What exactly is the difference between bytecode and a parse tree, specifically the one used by Perl? Do they actually refer to the same concept, or is there a distinction?
I'm familiar with the concept of bytecode from Python and Java, but when reading about Perl, I've learned that it supposedly executes a parse tree (instead of bytecode) in its interpreter.
If there actually is a distinction, what are the reasons for Perl not using bytecode (or Python not using parse trees)? Is it mainly historical, or are there differences between the languages that necessitate a different compilation/execution model? Could Perl (with reasonable effort and execution performance) be implemented by using a bytecode interpreter?
What Perl uses is not a parse tree, at least not how Wikipedia defines it. It's an opcode tree.

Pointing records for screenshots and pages

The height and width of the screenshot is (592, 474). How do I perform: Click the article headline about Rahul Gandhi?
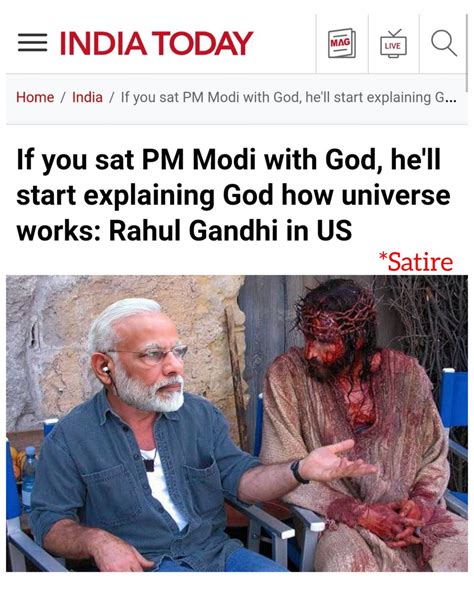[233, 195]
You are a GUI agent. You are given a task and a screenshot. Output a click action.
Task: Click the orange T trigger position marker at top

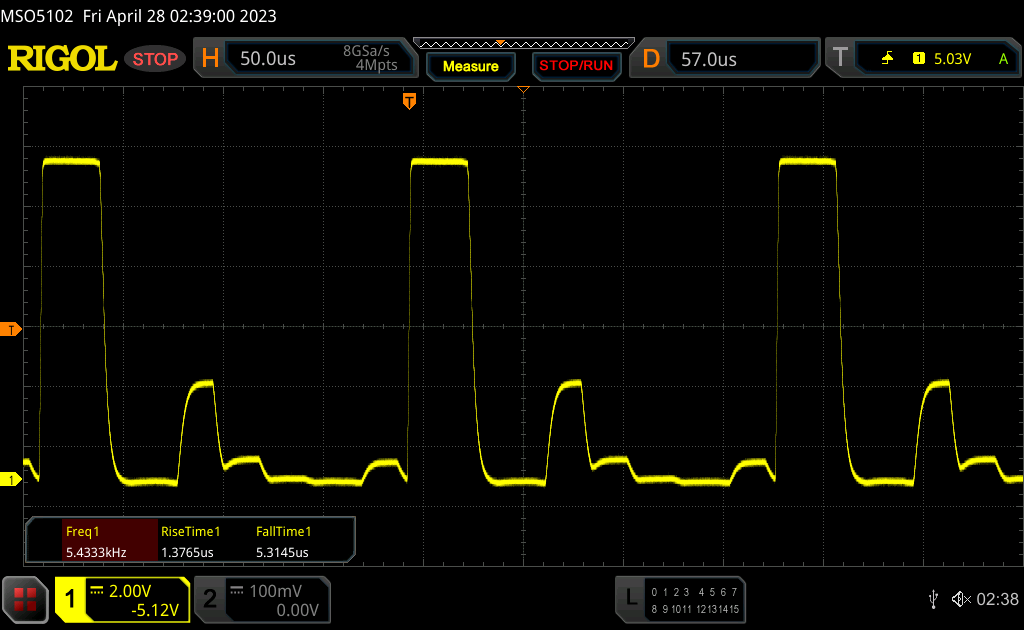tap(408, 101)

__GIVEN REQUEST__: In the thread on Perl bytecode and parse trees, what does the reply say Perl actually uses?

__TASK ANSWER__: Perl uses an opcode tree, not a parse tree.